A 5:10 p.m. Sunday satellite photo shows Hurricane Sam, right, heading north-northwest across the Atlantic. (NOAA satellite photo)

Small but ferocious, Hurricane Sam intensified more Sunday and is expected to remain a major hurricane for several days, according to the National Hurricane Center.

Based on the current projection, Hurricane Sam is expected to make its closest point of approach to the Virgin Islands on Thursday afternoon when the center passes approximately 388 miles northeast of St. Thomas. At that time, Sam is expected to be a Category 3 hurricane with top winds of 125 miles per hour and tracking to the northwest at 12 miles per hour. There is a probability that tropical storm-force winds – winds of 39 miles per hour or greater – will affect St. John from Wednesday night through Thursday morning.

In its 5 p.m. Sunday update, the NHC noted the center of the Category 4 hurricane was some 880 miles east-southeast of the northern Leeward Islands, near 14.2 degrees North, 50.5 degrees West

Top sustained winds have increased to 150 miles per hour and the hurricane is tracking to the northwest at the forward speed of seven miles per hour and a gradual increase in forward speed is expected by midweek. There are no watches or warnings in effect.
Sam remained a small Category 4 hurricane with hurricane-force winds extending outward up to 30 miles from the center and tropical storm-force winds extending outward to 90 miles. Swells generated by Sam are forecast to reach the Lesser Antilles early this week.

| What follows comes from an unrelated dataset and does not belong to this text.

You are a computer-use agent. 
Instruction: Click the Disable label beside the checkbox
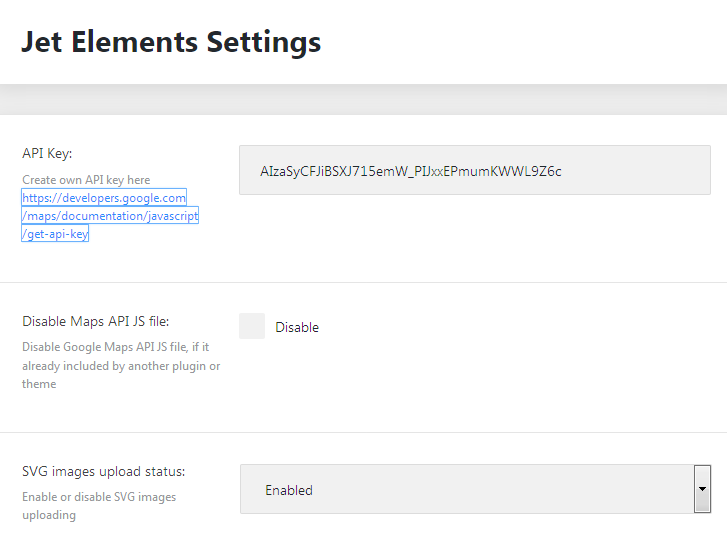pyautogui.click(x=297, y=327)
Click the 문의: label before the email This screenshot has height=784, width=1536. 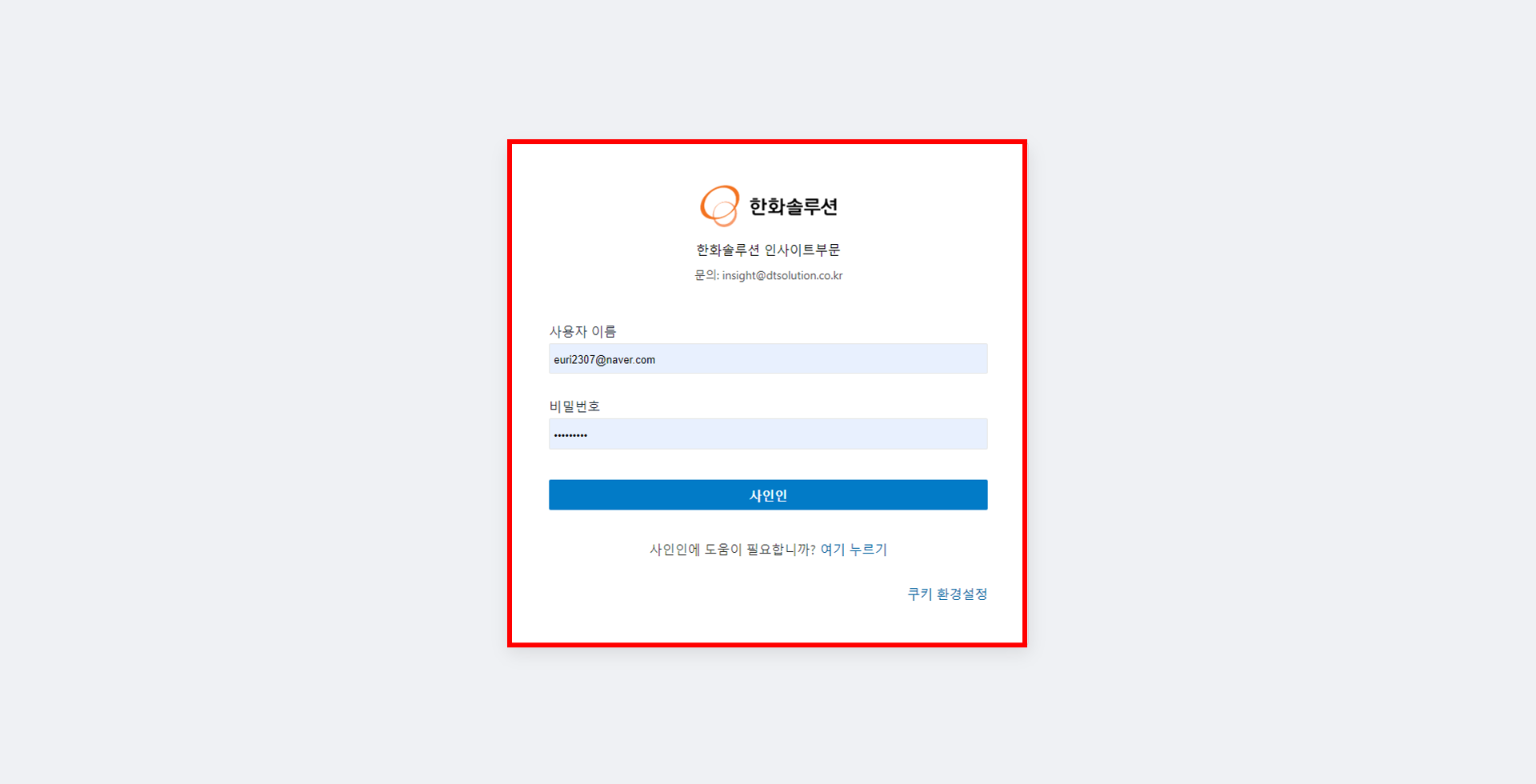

A NOAA Hurricane Hunter aircraft was en route Sunday evening to investigate the hurricane and was expected to provide more detailed intensity data Sunday evening and night.

Elsewhere in the Tropics – A tropical wave is expected to move off the west coast of Africa on Monday.

Environmental conditions are expected to be conducive for gradual development thereafter, and a tropical depression could form by midweek while the system moves westward to west-northwestward at 10 to 15 miles per hour over the far eastern tropical Atlantic. There is a medium chance – 60 percent – of tropical weather system formation through five days.